▶ [Your task] Instruction for the entries that follow: retype exactly the lines from the line with "Task: Select callout number 4 in the diagram" to the line with "Given: Click the", both included, and omit all others.

(Items from a data source)
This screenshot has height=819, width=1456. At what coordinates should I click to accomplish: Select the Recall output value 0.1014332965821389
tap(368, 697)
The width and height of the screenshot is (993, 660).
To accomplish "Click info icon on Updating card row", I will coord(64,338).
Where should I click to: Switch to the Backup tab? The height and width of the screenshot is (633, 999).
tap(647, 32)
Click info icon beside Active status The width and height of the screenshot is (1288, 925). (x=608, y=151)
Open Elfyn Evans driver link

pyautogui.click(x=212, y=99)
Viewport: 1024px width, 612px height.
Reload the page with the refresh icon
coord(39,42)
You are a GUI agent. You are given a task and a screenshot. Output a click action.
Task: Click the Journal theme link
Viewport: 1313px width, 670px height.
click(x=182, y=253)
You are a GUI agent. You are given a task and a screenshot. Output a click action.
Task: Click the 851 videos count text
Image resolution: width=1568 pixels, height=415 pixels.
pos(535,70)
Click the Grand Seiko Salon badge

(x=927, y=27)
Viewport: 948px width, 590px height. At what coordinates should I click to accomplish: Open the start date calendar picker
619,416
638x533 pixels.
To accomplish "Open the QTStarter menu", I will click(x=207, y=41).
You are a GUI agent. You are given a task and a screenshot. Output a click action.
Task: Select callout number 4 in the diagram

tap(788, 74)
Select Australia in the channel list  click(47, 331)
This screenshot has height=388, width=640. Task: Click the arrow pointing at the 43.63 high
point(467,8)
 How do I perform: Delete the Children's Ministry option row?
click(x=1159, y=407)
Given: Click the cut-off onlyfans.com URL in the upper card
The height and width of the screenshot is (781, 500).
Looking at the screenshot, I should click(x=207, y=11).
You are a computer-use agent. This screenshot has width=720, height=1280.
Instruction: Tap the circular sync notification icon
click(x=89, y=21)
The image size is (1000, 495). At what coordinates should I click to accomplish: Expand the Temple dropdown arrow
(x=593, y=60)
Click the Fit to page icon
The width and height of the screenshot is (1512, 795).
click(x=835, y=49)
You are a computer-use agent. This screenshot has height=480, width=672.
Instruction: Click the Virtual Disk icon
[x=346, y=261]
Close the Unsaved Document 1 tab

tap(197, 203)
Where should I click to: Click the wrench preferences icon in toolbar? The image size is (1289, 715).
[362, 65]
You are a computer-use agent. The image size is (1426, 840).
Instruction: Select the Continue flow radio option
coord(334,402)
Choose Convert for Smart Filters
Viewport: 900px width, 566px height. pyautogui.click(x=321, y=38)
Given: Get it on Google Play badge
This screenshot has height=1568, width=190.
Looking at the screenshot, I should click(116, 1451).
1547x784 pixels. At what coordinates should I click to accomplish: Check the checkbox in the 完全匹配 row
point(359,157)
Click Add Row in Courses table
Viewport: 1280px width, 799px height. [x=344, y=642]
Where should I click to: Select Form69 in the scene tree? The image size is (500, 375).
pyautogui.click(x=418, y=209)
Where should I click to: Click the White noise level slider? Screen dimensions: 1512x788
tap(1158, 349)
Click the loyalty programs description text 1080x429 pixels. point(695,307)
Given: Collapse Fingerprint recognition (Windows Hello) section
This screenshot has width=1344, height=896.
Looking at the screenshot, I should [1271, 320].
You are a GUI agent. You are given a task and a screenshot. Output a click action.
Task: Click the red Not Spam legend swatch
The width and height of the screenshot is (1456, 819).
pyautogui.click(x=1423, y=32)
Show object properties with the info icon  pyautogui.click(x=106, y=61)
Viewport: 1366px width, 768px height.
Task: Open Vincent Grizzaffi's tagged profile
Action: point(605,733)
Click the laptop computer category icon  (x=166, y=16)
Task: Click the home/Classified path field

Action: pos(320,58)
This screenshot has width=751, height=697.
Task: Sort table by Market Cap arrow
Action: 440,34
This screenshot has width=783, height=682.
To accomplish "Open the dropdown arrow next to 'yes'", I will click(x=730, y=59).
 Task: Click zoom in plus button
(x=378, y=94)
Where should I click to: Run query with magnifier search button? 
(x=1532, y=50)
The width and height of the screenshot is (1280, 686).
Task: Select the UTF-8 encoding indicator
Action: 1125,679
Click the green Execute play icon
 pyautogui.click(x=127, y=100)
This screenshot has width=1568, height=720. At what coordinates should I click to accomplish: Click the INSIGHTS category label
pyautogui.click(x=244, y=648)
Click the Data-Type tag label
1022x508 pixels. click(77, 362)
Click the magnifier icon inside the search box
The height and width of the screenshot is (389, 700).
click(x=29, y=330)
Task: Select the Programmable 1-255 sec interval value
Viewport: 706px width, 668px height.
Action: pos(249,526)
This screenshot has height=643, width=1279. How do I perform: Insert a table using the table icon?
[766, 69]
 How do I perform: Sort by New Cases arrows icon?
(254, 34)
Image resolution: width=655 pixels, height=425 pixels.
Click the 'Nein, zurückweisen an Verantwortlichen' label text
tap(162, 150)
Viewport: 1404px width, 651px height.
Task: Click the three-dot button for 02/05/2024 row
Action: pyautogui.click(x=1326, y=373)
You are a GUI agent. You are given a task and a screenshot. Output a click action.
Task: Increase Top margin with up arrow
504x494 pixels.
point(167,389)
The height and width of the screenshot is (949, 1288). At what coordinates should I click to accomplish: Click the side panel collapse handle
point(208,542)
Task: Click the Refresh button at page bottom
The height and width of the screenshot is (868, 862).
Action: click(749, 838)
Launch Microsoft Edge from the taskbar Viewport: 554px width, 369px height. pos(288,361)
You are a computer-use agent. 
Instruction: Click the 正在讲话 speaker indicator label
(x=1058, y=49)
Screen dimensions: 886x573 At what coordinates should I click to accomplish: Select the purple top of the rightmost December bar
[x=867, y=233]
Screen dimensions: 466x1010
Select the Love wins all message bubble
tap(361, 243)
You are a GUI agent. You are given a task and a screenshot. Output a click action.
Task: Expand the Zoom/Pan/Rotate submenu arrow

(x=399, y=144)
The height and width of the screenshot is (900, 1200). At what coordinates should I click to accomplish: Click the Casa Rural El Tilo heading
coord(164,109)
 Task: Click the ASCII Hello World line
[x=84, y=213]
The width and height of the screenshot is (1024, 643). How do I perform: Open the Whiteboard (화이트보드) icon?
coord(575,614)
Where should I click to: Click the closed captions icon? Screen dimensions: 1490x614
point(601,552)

▶ [Output below]
Task: Select callout number 4 in the diagram

tap(788, 74)
Select Australia in the channel list  click(47, 331)
This screenshot has height=388, width=640. Task: Click the arrow pointing at the 43.63 high
point(467,8)
 How do I perform: Delete the Children's Ministry option row?
click(x=1159, y=407)
Given: Click the cut-off onlyfans.com URL in the upper card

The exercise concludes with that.